Physical characteristics
- Mean radius: 0.867 km (0.539 mi)
- Comet total magnitude (M1): 7.4
- Apparent magnitude: 5.0 (1911 apparition)

= C/1911 N1 (Kiess) =

Non-periodic comet

C/1911 N1 (Kiess) is a non-periodic comet discovered by Carl Clarence Kiess on 6 July 1911. The comet has been identified as the parent body of the Aurigids meteor shower.

== Observational history ==
The comet was discovered by Carl Clarence Kiess at Lick Observatory on a photographic plate obtained in the morning hours of 6 July 1911 with the Crocker photographic telescope. The comet appeared as a distorted nebulous object with a short tail. The presence of the comet was confirmed visually the next day. The comet had a well condensed nucleus and a faint tail. In photographs the tail was four degrees long. The comet then was of seventh magnitude and moving southwards. A preliminary orbit suggested the comet was past its perihelion upon discovery and it was calculated that it would approach Earth at a distance of 0.27 AU on 20 August. On 19 August the comet was reported to be visible with naked eye, peaking at an estimated apparent magnitude of 5.

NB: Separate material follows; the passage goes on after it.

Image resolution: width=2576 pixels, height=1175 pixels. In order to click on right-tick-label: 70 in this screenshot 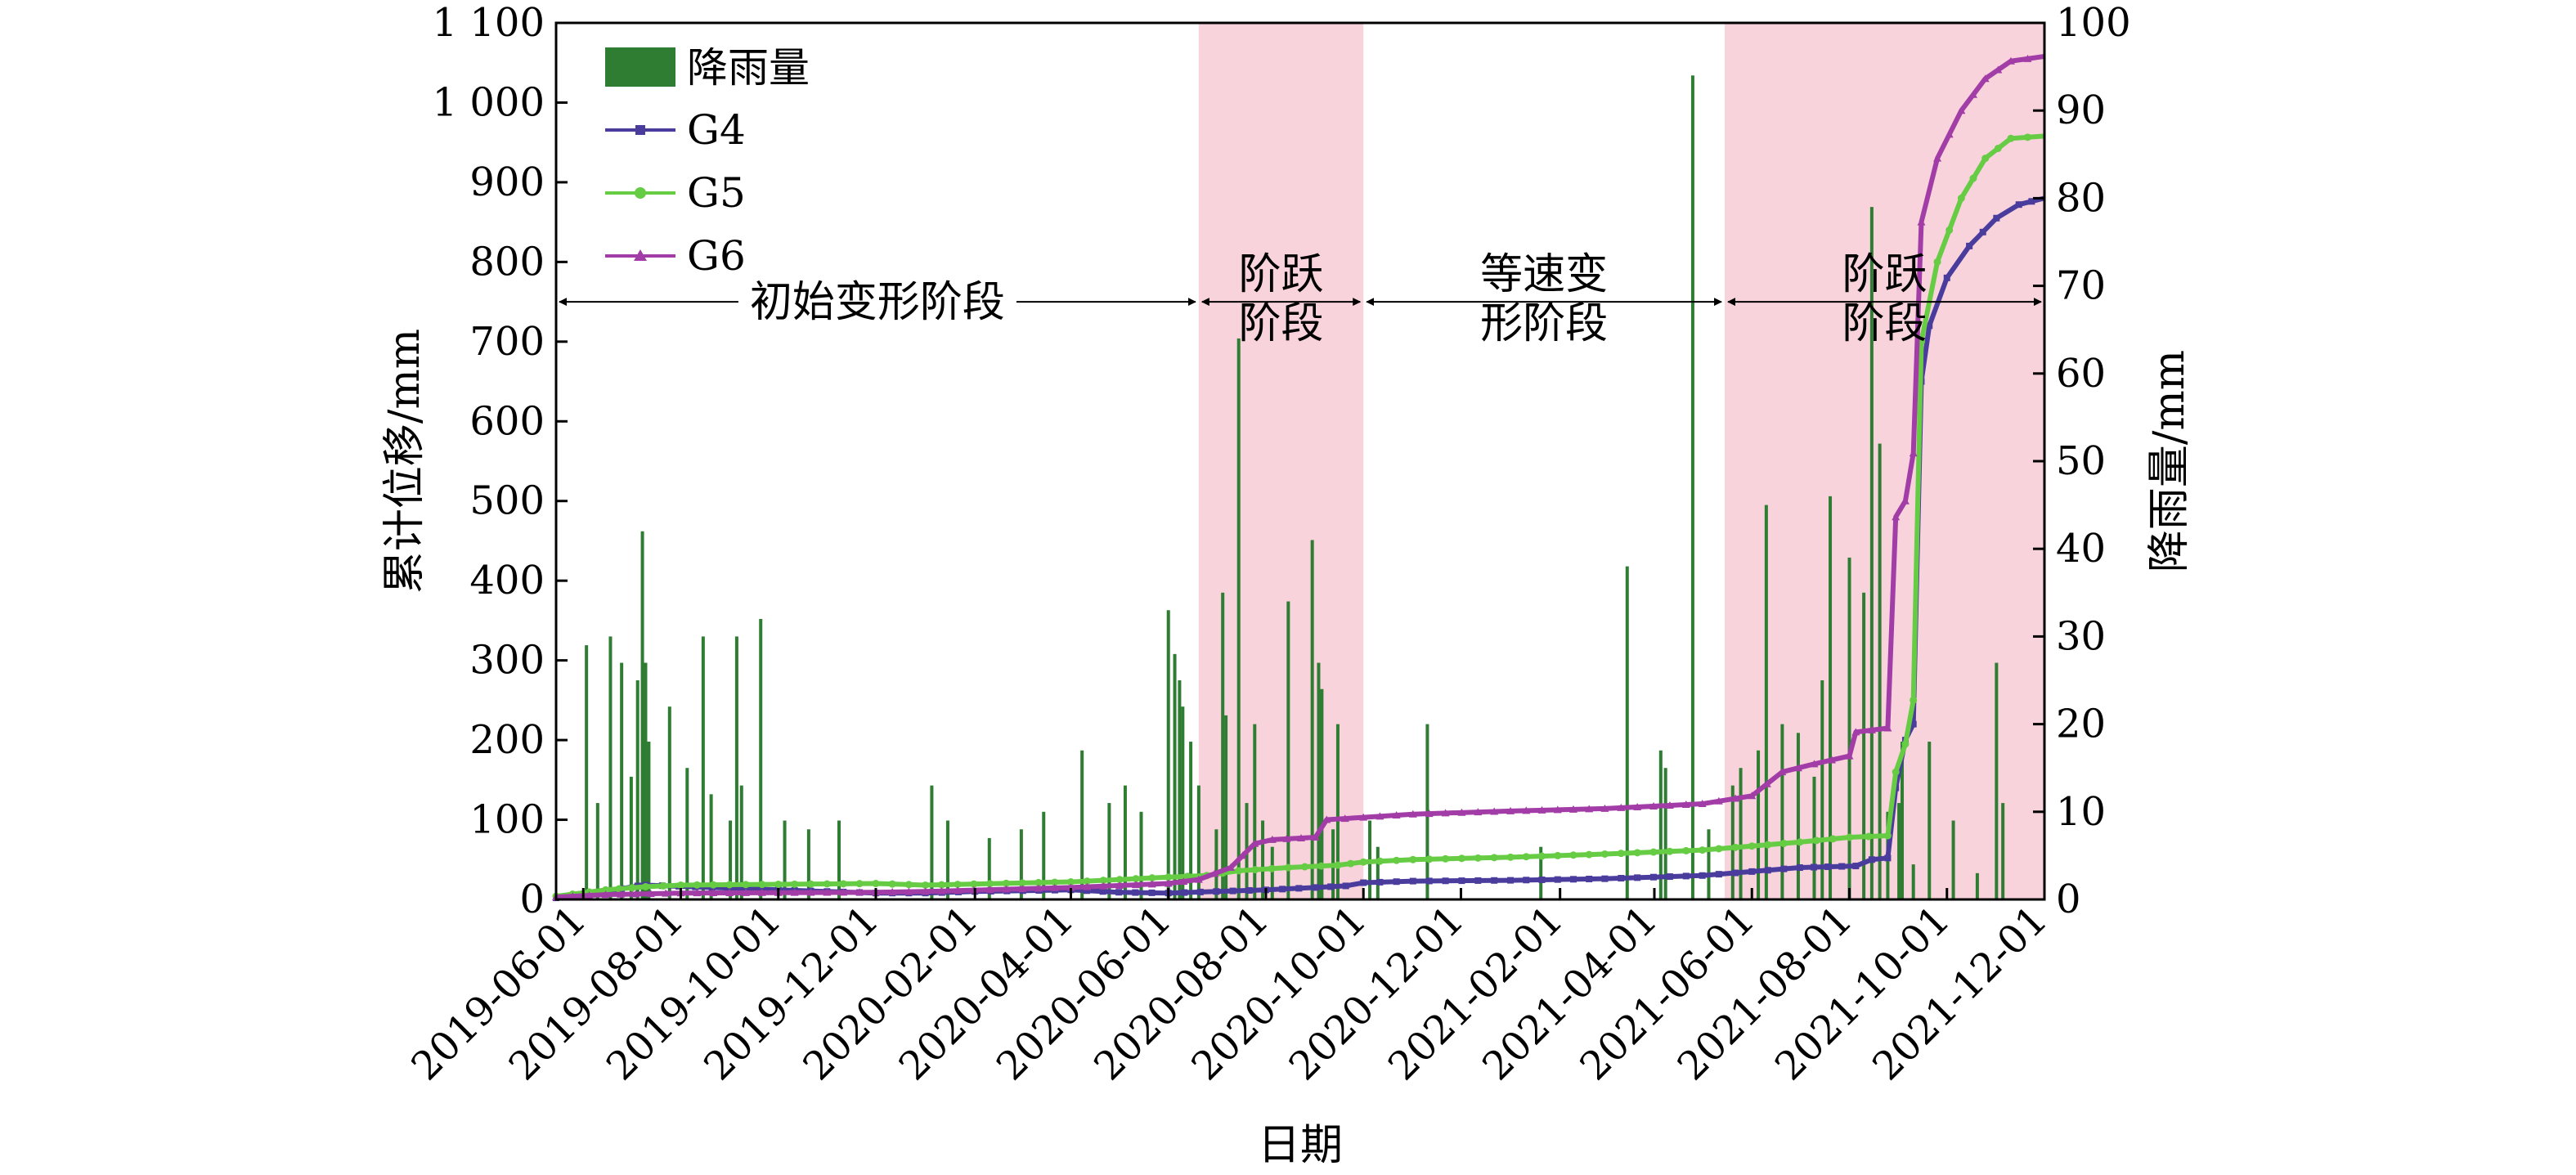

The comet had been suggested in 1911 to be the return of comet C/1790 A1 (Herschel), also known by its old designation, 1790 I. However, further calculations revealed that the orbit of comet Kiess had an eccentricity too high for an orbital period of 122 years, with the orbit calculated by Louis Lindsey in 1932 indicating an orbital period of 1,903 years.

== Meteor shower ==
The comet has been identified as the parent body of the Aurigids meteor shower that takes place between 25 August and 8 September every year, usually with a zenithal hourly rate (ZHR) of 7 meteors per hour. The shower has been known to have experienced outbursts in 1935, 1986, 1994, and 2007. The 2007 outburst was the first predicted for a shower associated with a long period comet and reached a peak ZHR of about 200 meteors per hour. The annual shower and the outbursts have slightly different radiant points, indicating the presence of different components in the debris stream.